■ Excerpted data ■
★ ★ ★ ★ ★
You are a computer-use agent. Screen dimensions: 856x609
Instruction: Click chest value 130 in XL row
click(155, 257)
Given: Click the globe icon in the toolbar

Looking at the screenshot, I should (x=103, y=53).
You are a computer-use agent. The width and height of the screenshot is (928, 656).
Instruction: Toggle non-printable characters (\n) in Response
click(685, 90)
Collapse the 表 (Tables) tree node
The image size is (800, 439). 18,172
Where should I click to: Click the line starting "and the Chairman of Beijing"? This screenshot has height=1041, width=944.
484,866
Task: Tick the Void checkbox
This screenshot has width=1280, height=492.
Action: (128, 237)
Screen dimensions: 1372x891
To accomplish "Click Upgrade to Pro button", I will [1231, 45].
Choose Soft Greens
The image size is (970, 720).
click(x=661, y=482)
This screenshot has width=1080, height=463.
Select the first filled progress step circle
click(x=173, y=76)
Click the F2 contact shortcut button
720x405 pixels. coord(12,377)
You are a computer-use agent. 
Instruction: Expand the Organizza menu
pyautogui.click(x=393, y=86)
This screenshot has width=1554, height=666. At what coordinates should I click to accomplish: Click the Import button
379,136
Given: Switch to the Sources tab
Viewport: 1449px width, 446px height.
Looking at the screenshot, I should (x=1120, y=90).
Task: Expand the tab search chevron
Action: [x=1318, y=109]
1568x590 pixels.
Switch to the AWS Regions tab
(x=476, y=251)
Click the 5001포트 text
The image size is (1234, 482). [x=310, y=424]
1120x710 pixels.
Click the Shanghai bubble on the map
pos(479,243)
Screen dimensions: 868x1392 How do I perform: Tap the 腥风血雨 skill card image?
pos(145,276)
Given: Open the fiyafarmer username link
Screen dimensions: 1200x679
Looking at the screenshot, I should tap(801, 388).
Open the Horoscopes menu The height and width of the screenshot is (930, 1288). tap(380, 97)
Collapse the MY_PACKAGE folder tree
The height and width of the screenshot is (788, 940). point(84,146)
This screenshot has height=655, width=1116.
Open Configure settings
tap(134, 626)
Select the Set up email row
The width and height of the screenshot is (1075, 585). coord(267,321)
★ ★ ★ ★ ★
■ Problem to solve ■
I need all of the records above retyped exactly, please.

■ Written solution ■
You are a computer-use agent. Screen dimensions: 856x609
Instruction: Click chest value 130 in XL row
click(155, 257)
Given: Click the globe icon in the toolbar

Looking at the screenshot, I should (x=103, y=53).
You are a computer-use agent. The width and height of the screenshot is (928, 656).
Instruction: Toggle non-printable characters (\n) in Response
click(685, 90)
Collapse the 表 (Tables) tree node
The image size is (800, 439). 18,172
Where should I click to: Click the line starting "and the Chairman of Beijing"? This screenshot has height=1041, width=944.
484,866
Task: Tick the Void checkbox
This screenshot has width=1280, height=492.
Action: (128, 237)
Screen dimensions: 1372x891
To accomplish "Click Upgrade to Pro button", I will [1231, 45].
Choose Soft Greens
The image size is (970, 720).
click(x=661, y=482)
This screenshot has width=1080, height=463.
Select the first filled progress step circle
click(x=173, y=76)
Click the F2 contact shortcut button
720x405 pixels. coord(12,377)
You are a computer-use agent. 
Instruction: Expand the Organizza menu
pyautogui.click(x=393, y=86)
This screenshot has width=1554, height=666. At what coordinates should I click to accomplish: Click the Import button
379,136
Given: Switch to the Sources tab
Viewport: 1449px width, 446px height.
Looking at the screenshot, I should (x=1120, y=90).
Task: Expand the tab search chevron
Action: [x=1318, y=109]
1568x590 pixels.
Switch to the AWS Regions tab
(x=476, y=251)
Click the 5001포트 text
The image size is (1234, 482). [x=310, y=424]
1120x710 pixels.
Click the Shanghai bubble on the map
pos(479,243)
Screen dimensions: 868x1392 How do I perform: Tap the 腥风血雨 skill card image?
pos(145,276)
Given: Open the fiyafarmer username link
Screen dimensions: 1200x679
Looking at the screenshot, I should tap(801, 388).
Open the Horoscopes menu The height and width of the screenshot is (930, 1288). tap(380, 97)
Collapse the MY_PACKAGE folder tree
The height and width of the screenshot is (788, 940). point(84,146)
This screenshot has height=655, width=1116.
Open Configure settings
tap(134, 626)
Select the Set up email row
The width and height of the screenshot is (1075, 585). coord(267,321)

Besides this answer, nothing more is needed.